Brief: Make a word-for-word copy of the entries below from their first line through the line with "Алматыда жүк көлігі", and add nothing.

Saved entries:
:::

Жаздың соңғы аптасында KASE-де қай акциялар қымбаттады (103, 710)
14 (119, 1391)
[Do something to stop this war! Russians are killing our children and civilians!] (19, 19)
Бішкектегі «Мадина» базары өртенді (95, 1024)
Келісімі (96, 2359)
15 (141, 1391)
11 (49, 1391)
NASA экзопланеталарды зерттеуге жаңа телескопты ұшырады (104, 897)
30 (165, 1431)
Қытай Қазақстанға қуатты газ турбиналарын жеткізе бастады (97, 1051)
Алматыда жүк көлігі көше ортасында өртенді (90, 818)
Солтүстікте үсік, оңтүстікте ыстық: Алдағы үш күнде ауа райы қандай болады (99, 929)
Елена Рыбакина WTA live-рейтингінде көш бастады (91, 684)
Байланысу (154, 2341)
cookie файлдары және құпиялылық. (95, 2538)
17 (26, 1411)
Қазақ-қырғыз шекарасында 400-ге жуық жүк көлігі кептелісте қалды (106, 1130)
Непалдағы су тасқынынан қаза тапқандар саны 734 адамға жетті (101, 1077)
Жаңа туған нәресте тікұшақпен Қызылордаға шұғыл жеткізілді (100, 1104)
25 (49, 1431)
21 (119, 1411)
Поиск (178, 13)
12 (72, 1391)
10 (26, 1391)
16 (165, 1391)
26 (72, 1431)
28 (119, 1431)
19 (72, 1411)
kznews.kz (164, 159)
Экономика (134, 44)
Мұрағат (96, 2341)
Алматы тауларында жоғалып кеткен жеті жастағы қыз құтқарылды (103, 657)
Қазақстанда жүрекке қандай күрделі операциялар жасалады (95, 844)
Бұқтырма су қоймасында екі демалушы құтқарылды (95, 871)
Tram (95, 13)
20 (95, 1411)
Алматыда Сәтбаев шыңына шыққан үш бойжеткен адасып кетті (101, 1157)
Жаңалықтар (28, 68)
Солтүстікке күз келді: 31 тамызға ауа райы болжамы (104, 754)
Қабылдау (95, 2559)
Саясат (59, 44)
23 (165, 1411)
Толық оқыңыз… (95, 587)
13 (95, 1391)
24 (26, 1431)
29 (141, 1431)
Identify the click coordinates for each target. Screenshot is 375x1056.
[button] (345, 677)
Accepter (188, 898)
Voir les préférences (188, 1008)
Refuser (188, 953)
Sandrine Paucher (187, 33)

:::

Solution below:
Жаздың соңғы аптасында KASE-де қай акциялар қымбаттады (103, 710)
14 (119, 1391)
[Do something to stop this war! Russians are killing our children and civilians!] (19, 19)
Бішкектегі «Мадина» базары өртенді (95, 1024)
Келісімі (96, 2359)
15 (141, 1391)
11 (49, 1391)
NASA экзопланеталарды зерттеуге жаңа телескопты ұшырады (104, 897)
30 (165, 1431)
Қытай Қазақстанға қуатты газ турбиналарын жеткізе бастады (97, 1051)
Алматыда жүк көлігі көше ортасында өртенді (90, 818)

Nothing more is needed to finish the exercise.